维克多的动作顿了顿,心里像被针扎一样疼。
可他知道不能停,只能咬着牙,继续用力。
西蒙德却还有心情开玩笑,
“维克多,你是在担心我吗?”
箭已经拔出了大半,只剩下最后的一小段还嵌在皮肉里。
维克多的额头上布满了冷汗,顺着下颚滑落。
他的手还在颤抖,却不敢停下,只能哑着嗓子反问,
“你希望我关心你吗?”
他的头微微抬起,看见西蒙德碧绿的眼眸里像是蒙着一层水汽,看起来格外脆弱。
长长的睫毛上沾着细小的水珠,不知是汗还是别的。
西蒙德从喉咙间发出一声低沉而肯定的“嗯”。
那声音因为忍痛而带着磁性的震颤,敲在维克多的心弦上。
“当然,”
西蒙德的声音轻得像耳语,
“除了你,我还能指望谁?”
维克多的心像是被什么东西填满了,柔软得一塌糊涂。
他能清晰地感受到对方声音里的隐忍,也不再犹豫。
深吸一口气,指尖用力,将那支箭彻底拔了出来。
随着箭矢离体,鲜血随之涌出。
而同一时间,西蒙德庞大的兽形如同幻影消散,重新化为了那个黑发碧眼的青年。
他脸色苍白,腰侧那个对应的伤口依旧在渗血,染红了他的衣衫。
西蒙德伸出手,虚弱地抓住维克多的手腕。
指尖冰凉,带着一丝颤抖,指甲轻轻刮过对方的皮肤,留下几道浅红的痕迹。
“别动。

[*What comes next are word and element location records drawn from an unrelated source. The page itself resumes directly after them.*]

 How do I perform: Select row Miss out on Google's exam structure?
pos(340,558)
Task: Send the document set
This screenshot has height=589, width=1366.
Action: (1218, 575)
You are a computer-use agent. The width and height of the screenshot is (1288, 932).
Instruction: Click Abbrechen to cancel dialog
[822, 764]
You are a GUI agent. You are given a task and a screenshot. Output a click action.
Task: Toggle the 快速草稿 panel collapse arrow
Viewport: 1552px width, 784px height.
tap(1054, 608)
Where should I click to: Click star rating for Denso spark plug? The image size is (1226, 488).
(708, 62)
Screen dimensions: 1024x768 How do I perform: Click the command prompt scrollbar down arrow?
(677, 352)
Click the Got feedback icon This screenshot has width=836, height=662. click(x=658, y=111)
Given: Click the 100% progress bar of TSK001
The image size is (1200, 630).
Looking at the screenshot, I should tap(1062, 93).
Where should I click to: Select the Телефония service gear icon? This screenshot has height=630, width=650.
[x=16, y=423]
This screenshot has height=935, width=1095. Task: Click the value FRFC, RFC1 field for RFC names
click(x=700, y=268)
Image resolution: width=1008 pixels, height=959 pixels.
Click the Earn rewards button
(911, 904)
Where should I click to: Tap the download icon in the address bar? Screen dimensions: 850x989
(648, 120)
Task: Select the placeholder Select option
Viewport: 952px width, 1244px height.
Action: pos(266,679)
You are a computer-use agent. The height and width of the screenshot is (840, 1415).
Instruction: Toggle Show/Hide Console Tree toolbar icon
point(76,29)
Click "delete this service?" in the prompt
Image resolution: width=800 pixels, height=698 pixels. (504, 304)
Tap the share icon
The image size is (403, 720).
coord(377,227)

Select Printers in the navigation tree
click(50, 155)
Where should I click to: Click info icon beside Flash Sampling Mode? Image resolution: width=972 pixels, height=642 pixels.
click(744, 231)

”
维克多连忙跪下身,抱住了对方,就要查看西蒙德的伤口。
但是西蒙德偏不让他看,攥紧他的手。
维克多有些着急,视线落在西蒙德的眼睛里。
那里映着自己的身影,清晰而滚烫,像要烧进对方的眼底。
西蒙德的眼皮轻轻颤抖着,像是随时都会闭上,他拉了拉维克多的手腕,让他更靠近自己一些。
“那天分别……你亲我的额头,说欠我什么?”
他的声音断断续续,带着浓重的鼻音,看起来随时都会昏迷过去。
但是他另一只手抬起,指尖轻轻划过维克多的脸颊,像是在确认什么。
从眉骨到颧骨,再到唇角,动作缓慢而缠绵。
维克多的心被他这“临终”的追问搅得又痛又乱。
他看着西蒙德苍白的脸,眼泪终于无法抑制地滑落,滴在西蒙德的手背上,滚烫。
“我……”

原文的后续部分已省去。